What would you say to great amenities, panoramic views, and no lawns to mow? A condominium just might be the answer for you. Condos offer an attractive lifestyle at a great price, especially if you’re looking for an inexpensive starter home or you’ve got an empty nest and are looking to downsize.

Whatever the reason, many people very much enjoy condo living. You often get a pool and fitness center, as well as the opportunity to own a home without having to worry about all the caretaking responsibilities.

Although there are pros and cons of buying a condo, it’s not quite the same process as buying a house. There are important aspects to consider, and it’s important that you go in knowing the right questions to ask.

1.     How good is the soundproofing?
Before buying a condo, be sure to check it’s soundproofing. The No. 1 complaint of condo owners is poor soundproofing. Before buying a condo, ask the upstairs, downstairs and adjoining neighbors to turn on their TVs and stereos to their normal levels. Because of this sound problem, top floor and bottom floor condos usually sell for premium prices.

2.     How much are the monthly condo fees and what are they used for?
It is important to figure this out beforehand not only so that you can plan your budget, but also to give you a clear indication of what the fees you are paying will cover if there is something wrong with the complex.

3.     How do the monthly fees compare with similar nearby condo complexes and what services are included?
Before making a purchase offer, be sure to compare the current monthly condo fees and get a written list of included services. To illustrate, some condo complexes include central heat and/or air conditioning whereas others don’t because each unit has their own heat and air conditioning.
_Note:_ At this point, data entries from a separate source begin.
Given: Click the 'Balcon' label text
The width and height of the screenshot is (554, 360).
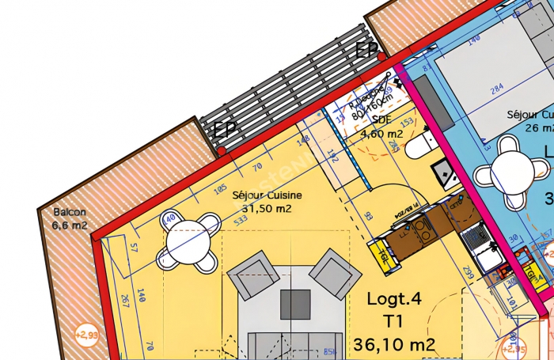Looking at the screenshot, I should pos(69,213).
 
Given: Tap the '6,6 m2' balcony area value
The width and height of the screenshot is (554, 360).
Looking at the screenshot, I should pos(70,225).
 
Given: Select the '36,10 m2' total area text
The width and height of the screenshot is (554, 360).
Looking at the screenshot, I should pos(394,345).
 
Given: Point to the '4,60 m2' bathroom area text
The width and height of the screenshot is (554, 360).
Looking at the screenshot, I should pos(382,135).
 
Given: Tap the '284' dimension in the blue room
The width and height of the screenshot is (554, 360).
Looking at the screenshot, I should pos(497,90).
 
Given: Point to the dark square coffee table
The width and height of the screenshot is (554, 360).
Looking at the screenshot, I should pos(296,304).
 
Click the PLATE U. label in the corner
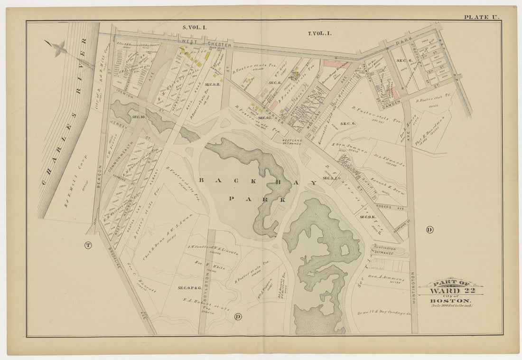coord(481,17)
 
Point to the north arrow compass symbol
coord(57,48)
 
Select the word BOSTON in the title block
coord(450,301)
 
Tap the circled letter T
coord(88,245)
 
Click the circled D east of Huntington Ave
coord(429,230)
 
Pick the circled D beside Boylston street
coord(238,316)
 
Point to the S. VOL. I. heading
coord(195,28)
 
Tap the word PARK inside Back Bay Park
coord(257,199)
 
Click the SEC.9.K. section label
coord(368,217)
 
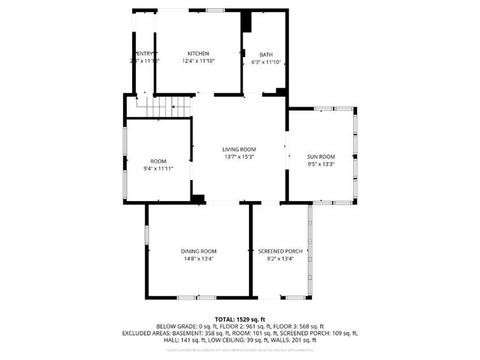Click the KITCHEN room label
pos(198,54)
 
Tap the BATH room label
pos(266,55)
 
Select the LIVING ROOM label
pos(239,150)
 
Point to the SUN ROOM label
pos(320,157)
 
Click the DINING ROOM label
pos(198,251)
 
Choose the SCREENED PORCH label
pos(280,251)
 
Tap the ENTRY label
pos(146,54)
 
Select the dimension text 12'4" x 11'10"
pos(198,62)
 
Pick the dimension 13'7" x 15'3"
pos(239,158)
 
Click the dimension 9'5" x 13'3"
pos(320,164)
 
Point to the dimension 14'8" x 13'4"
pos(198,259)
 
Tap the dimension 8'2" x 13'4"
pos(280,259)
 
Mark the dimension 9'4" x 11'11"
pos(158,169)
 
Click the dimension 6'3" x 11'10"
pos(266,62)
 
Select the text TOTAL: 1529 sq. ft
pos(240,320)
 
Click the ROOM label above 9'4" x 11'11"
pos(158,161)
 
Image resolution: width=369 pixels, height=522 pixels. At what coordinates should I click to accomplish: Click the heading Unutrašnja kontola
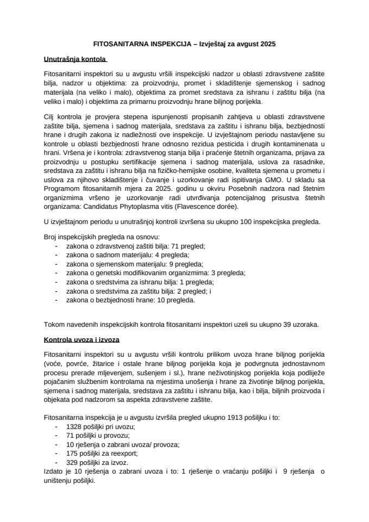coord(75,58)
4.     Has the condo unit been professionally inspected?
Whether you are buying a new or resale condo, it pays to include a contingency clause in your purchase offer for a professional inspection. If the condo seller already had a recent professional inspection report from a reputable inspector, you might consider accepting it to save the inspection fee of about $350. If you choose to accept the previous inspection report, be sure to verify that it comes from a licensed inspector and ask to speak with them to assure the integrity of the report.

5.     What does the insurance cover?
Make sure you get a copy of the condo association’s insurance policy. Find out exactly what is covered, including the cost to bring the building up to code (if it’s an older building). Also make sure the estimates to rebuild are accurate, and not minimized or outdated.


6.     What are the rules?
Does this community allow pets? Can you rent out your unit if you need to? Will you have a chance to plant a bed of flowers? Go over the community rules line by line. Make sure the condo doesn’t have rules that you simply can’t live with.

7.     Make sure to get all seller promises and representations in writing.
As with any real estate transaction, get all seller or sales agent promises and representations in writing. To illustrate, if the developer’s sales agent promises the adjoining open space will remain that way, or it will be professionally landscaped, get that representation in writing as part of the sales contract, signed by the developer. Or, if the seller promises a decorating or upgrade credit, get that in writing too.

Final Word
Buying a condo is no small affair. There are many important aspects to consider that you don’t have to worry about with single family homes. This is why it’s important to go into the process knowing what to look for, and what to ask.
Have any of you ever thought about buying a condo? Or, do you already own one? Which questions do you wish you had asked before you bought?